My understanding is that the best current guess of such a set is that here: https://github.com/stan-dev/example-models/. This repo has the advantage of being a long list of models (~450 working models modulo a pull-request or two), but I think it would be fair to say that they are far from either curated or representative. At present, I think the purpose of that repo is simply to check that nothing pathological happens: we are certainly using those models (locally to my team) to see if our novel algorithms ever degrade performance and/or to understand when the performance enhancements we are working to deliver are maximised.

However, if we add to it and include tags (eg to denote models that are: well-coded; or set up to use data simulated from the model itself; or sampling from a distribution that has an analytic solution; or sampling from a distribution for which is also in posterior dB (here: https://github.com/MansMeg/posteriordb/); or small; or enormous; or whatever) then we should be able to get away from trying to have one set of models that we can use for all purposes and move towards having intersecting sets of models where we can use each set for one of the multiple things we want to do with a collection of models.


This is why we are building posteriordb. See use cases https://github.com/MansMeg/posteriordb/blob/master/doc/use_cases.md and make a pull request if you want to add something.


@avehtari: good plan. We will do as you suggest.

There’s nothing in Stan that outputs different numbers of parameters per draw. It’d break all of our downstream analysis processes.
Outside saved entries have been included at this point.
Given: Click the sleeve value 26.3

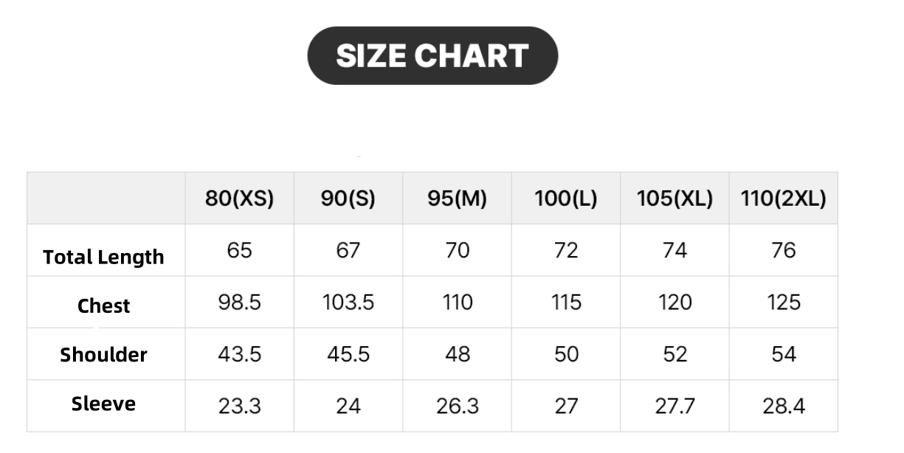Looking at the screenshot, I should tap(458, 406).
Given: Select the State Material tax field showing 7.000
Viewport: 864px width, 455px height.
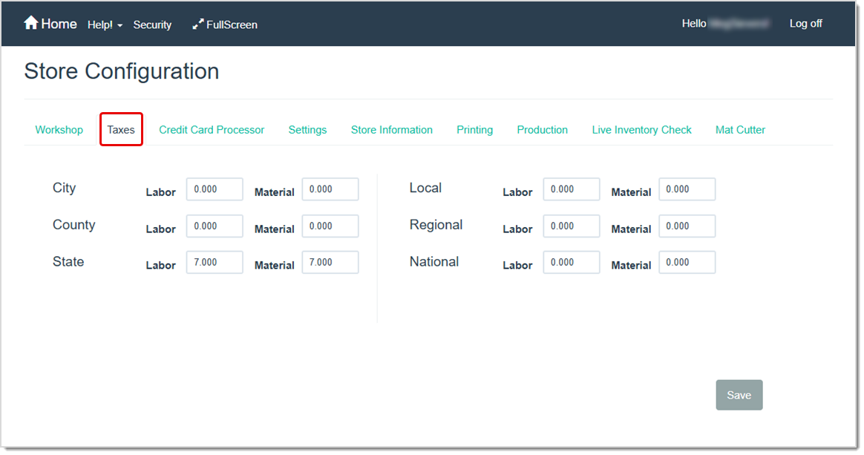Looking at the screenshot, I should click(x=330, y=262).
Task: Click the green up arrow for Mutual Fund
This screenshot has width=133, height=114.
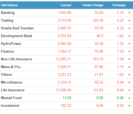Action: point(129,98)
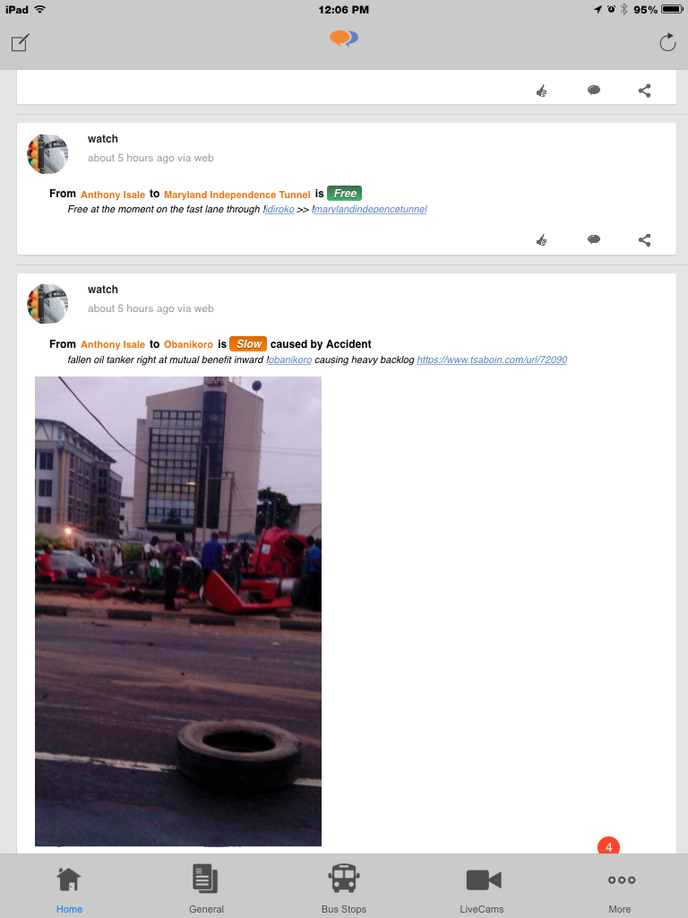Select the Obanikoro destination label
The width and height of the screenshot is (688, 918).
point(188,344)
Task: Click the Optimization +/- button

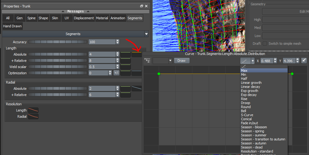Action: tap(116, 73)
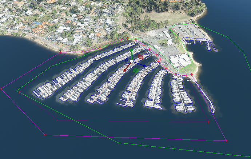Select the bottom-left corner vertex of the magenta polygon
Image resolution: width=251 pixels, height=159 pixels.
point(45,135)
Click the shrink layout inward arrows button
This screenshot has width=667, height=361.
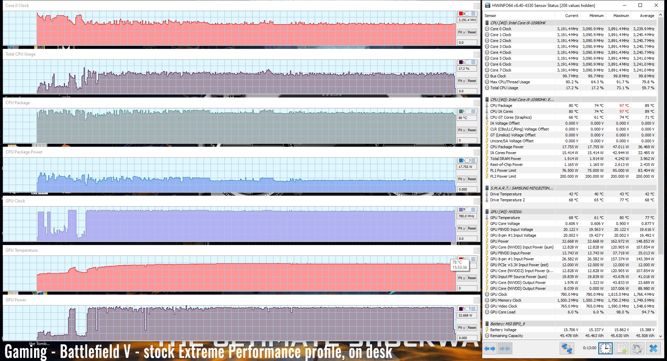pos(505,349)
Whoever wants to put together the PR.

1 Like

I think this is where the misunderstanding’s coming from. This was just a completely ad hoc place to dump models we wanted to share, used in doc, people sent us to test, we wrote into case studies, etc. It was never intended to be either robust to running or comprehensive in terms of types of models.

That repo contains pathological models that Stan can’t fit as coded using its current samplers. So I’ve never understood how this set of models would be useful for testing.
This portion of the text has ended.